I think my favorite thing about Beth's writing in this series is the way she so perfectly captures the highs and lows of Emma's life. These books are SO delightfully funny, and yet at other times are poignant or melancholy, laced with grief. This is the kind of fiction that feels the most true to me, because real life includes all of it. Emma has a particular pluck with which she has very intentionally looked her difficulties in the face and determined to make the best of it—a way of living that I very much admire.

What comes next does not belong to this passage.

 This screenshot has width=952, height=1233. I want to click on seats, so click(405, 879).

The God of the Woods // Liz Moore
My sister read this novel early in the summer and mentioned a brief reference to our dad's hometown, at which point I immediately added it to my to-read list; we spent a lot of childhood summers visiting extended family in upstate New York, so the book's setting immediately piqued my interest. Moore tells an epic family tale spanning several decades and generations of the Van Laar family and their Adirondack idyll, tinged with tragedy and mystery as two different children of the Van Laar family go missing under mysterious circumstances, their disappearances happening over a decade apart. Moore's writing is wonderful and she kept me guessing the entire time, one of my favorite feelings when reading a book. The less you know going in, the better.
Small Things Like These // Claire Keegan
This is my sister Lauren's favorite book and it's been on my list to read for a couple years. I read it just after Christmas (nicely timed for the setting of the novel around Christmas). Keegan's prose is so sparse and pared down, but she writes about small, specific moments and occurrences that evoke such clear mental pictures of her characters and their lives. This short novel is a beautiful meditation on people and goodness and at a very basic level, what we owe to each other. I've heard wonderful things about the film adaptation as well and hope to watch it soon.
The Crane Wife: A Memoir in Essays // CJ Hauser
I have been a CJ Hauser fan girl ever since her essay "The Crane Wife" was first
published in The Paris Review in 2019 (if you haven't encountered it before, please go read it!!!! I genuinely believe four exclamation points is not too many). Topics of other essays in this collection included a handful of my favorite things/media: Hepburns Katharine and Audrey,
Rebecca by Daphne du Maurier, and Shirley Jackson/'s house(!).
epigraph to section I
Hepburn Qua Hepburn
The Crane Wife*
Kind of Deep Blue
The Lady with the Lamp
Nights We Didn't
Act Three; Dulcinea Quits
The Second Mrs. de Winter
Unwalling Jackson's Castle
The Fox Farm
Uncoupling*
Siberian Watermelon
The Power Broker: Robert Moses and the Fall of New York // Robert A. Caro
This book represents a significant investment of my time, the book I spent the most time talking about in 2024, and I
wrote a separate review for it here. It's well-regarded for a reason and a great read for anyone interested in the shaping of modern NYC, planning history, and government.
honorable mentions: (with my goodreads reviews linked!)
The Husbands // Holly Gramazio (no formal review on this one, but a very fun and tender debut novel)
/ / /
Thank you for reading! Did we have any favorite books in common this year? I always love hearing what my friends read and loved during the year (or in the past) so I can add to my reading list!